[Stored data entries]
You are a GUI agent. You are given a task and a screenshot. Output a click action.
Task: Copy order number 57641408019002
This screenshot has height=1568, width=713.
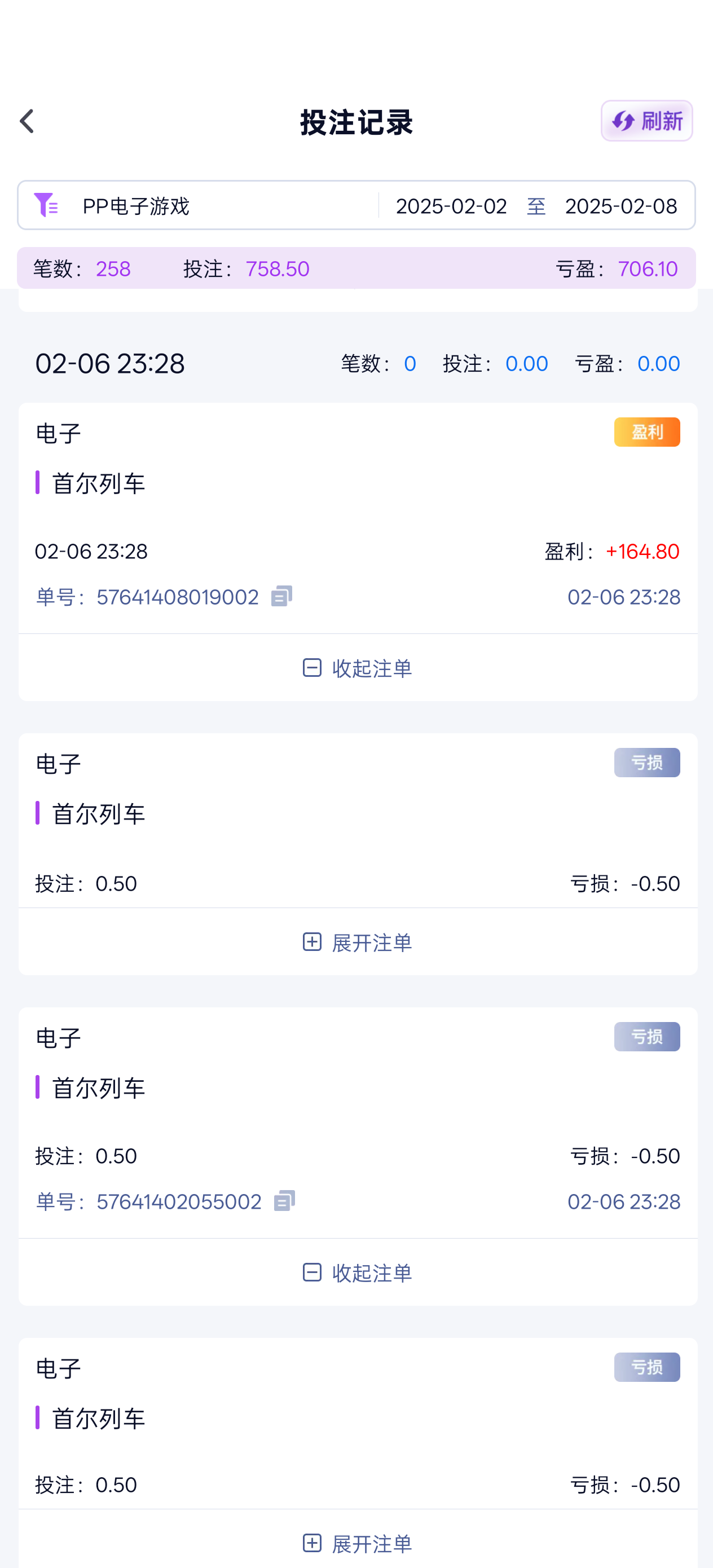282,596
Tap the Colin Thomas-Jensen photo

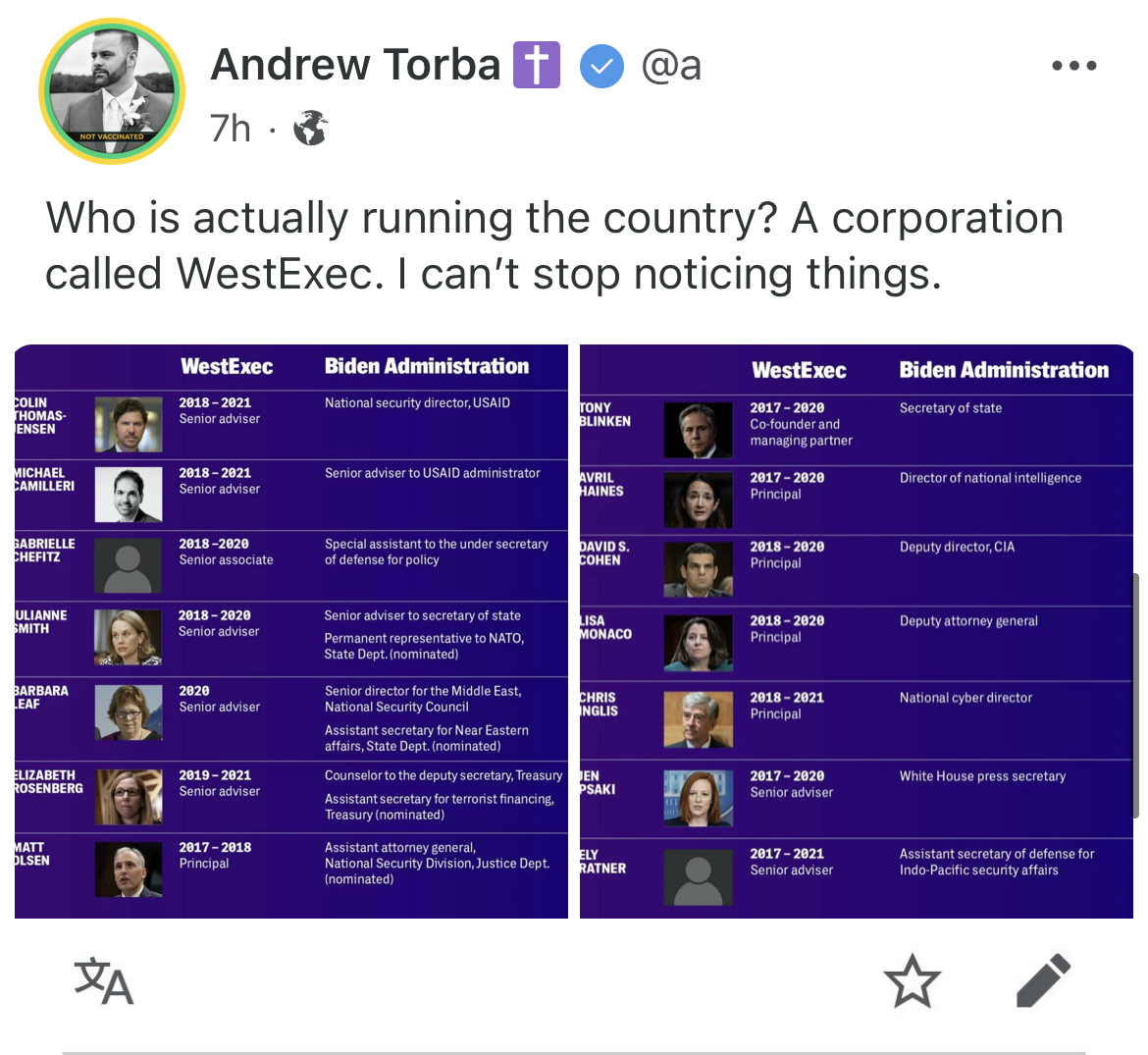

§ WORK REQUEST:
Every line of the data is to be transcribed exactly, and no picture is to be included.

§ EXERCISE RESPONSE:
You are a GUI agent. You are given a task and a screenshot. Output a click action.
Task: Copy order number 57641408019002
This screenshot has height=1568, width=713.
282,596
Tap the Colin Thomas-Jensen photo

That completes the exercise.